На переговорах выяснилось, что оппозиция всего-навсего требует фиксированного времени на телевидении, чтобы донести помыслы и чаяния «Трудовой Москвы» до всей России. На это требовалось столько эфирного времени, что переговоры зашли в тупик. Анпилов заявил, что в противном случае ему не удастся удержать «пролетариат» от разгрома телестудии, на которую его питомцы смотрели уже как на еврейскую лавочку где-нибудь в Кишиневе в начале 90-х годов.
НАКОНЕЦ, У ВЛАСТЕЙ ЛОПНУЛО ТЕРПЕНИЕ.
22 июня 1992 года, в 51-ю годовщину нападения Германии на СССР, также на рассвете, милиция разогнала пикеты и палаточные лагеря «анпиловцев», окруживших «Останкино». У Рижского вокзала была рассеяна спешащая на помощь толпа.
Привыкшие к безнаказанности «пролетарии» пытались оказать сопротивление, но у милиции был большой опыт обращения с подобной публикой.
Несколькими ударами резиновых дубинок толпа была приведена в чувство, а вид подъехавших «воронков» побудил ее оставить поле боя.
Сам Анпилов, как водится, в это время отсутствовал, но в тот же день собрал летучий митинг у одной из станций метрополитена и объявил, что при разгоне трудового народа были зверски убиты 7 человек, чьи трупы тайно увезли на грузовике в неизвестном направлении.
Ни фамилий погибших, ни места их работы Анпилов назвать не мог. Работать никто из «Трудовой Москвы» никогда не работал, а фамилий их Анпилов, скорее всего, и сам не знал. Очень многие в его войске были «однодневками». При разгоне этого сборища при «Останкино» обнаружилась некая тактическая новинка: десятка два старушек с лицами добрых бабушек из народных сказок подбегали к милиционерам, вопрошая: «Сынок, ты что, за жидов?».
Милиционеры зверели, но не отвечали, продолжая выполнять приказ. В России очень трудно отвечать на подобные вопросы.
Но все, кому надо, заметили, что они сильно смущены, и приняли это к сведению. Старое оружие, подобное топору, к которому постоянно звали Русь «анпиловцы», надежно в своей примитивности.
Конечно, было бы неправильно утверждать, что в «Трудовой Москве» собрались одни бродяги и бомжи.

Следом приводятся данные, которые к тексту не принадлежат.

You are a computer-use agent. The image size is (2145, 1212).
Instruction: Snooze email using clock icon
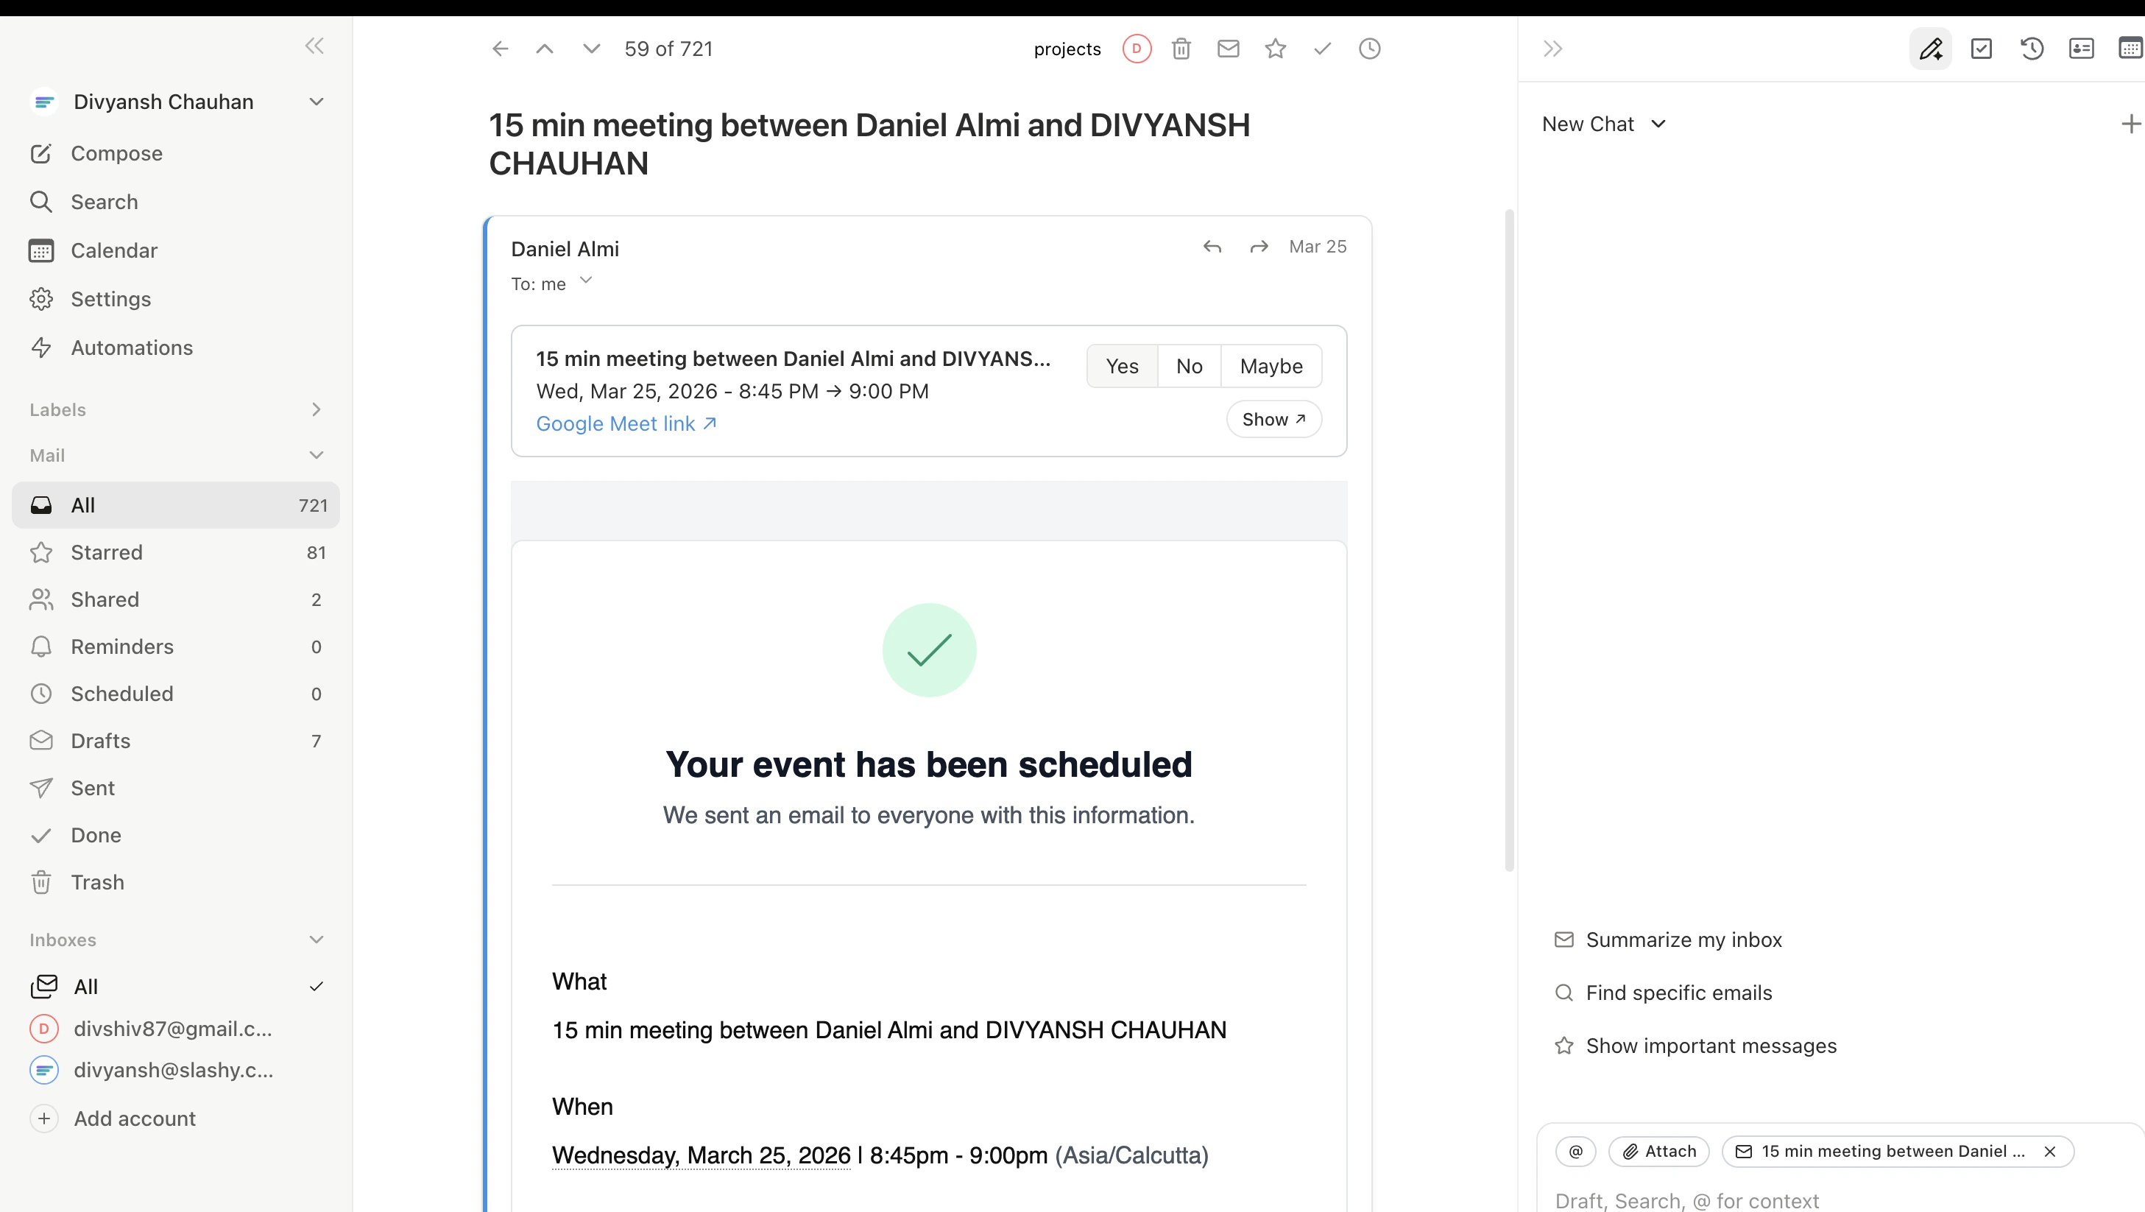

В партии, разумеется, был и «актив», в который, помимо самого Анпилова, входили еще человек 20, главным образом, оставшиеся без работы молодые партработники на уровне заводских партбюро, чье безделье средней сытости и возможность гадить всем подряд в рамках родного предприятия закончились, что было обидно и вызывало вполне попятную пролетарскую ярость. Это был замечательный «актив», для которого даже банда Геннадия Зюганова считалась «гнездом оппортунистов», не говоря уже о всех остальных.
Когда во время осады «Останкино» власти, чтобы избежать беспорядков и кровопролития, пошли на переговоры с Анпиловым, тогдашний руководитель «Останкино» Егор Яковлев спросил у пламенного борца за народное счастье: «Вы говорите, что оппозиционерам времени не дают. Да, посмотрите, кто у меня с экрана не сходит — Павлов, Бабурин, Константинов».
Перебивая руководителя телевидения, Анпилов неожиданно заорал: «Они не оппозиция, а дерьмо!».
С этим определением указанных господ никто спорить не решился, но было совершенно очевидно, что Анпилов действительно не пожалеет ничьих жизней, кроме, конечно, собственной, для оправдания того высокого доверия, которое ему так неожиданно оказали.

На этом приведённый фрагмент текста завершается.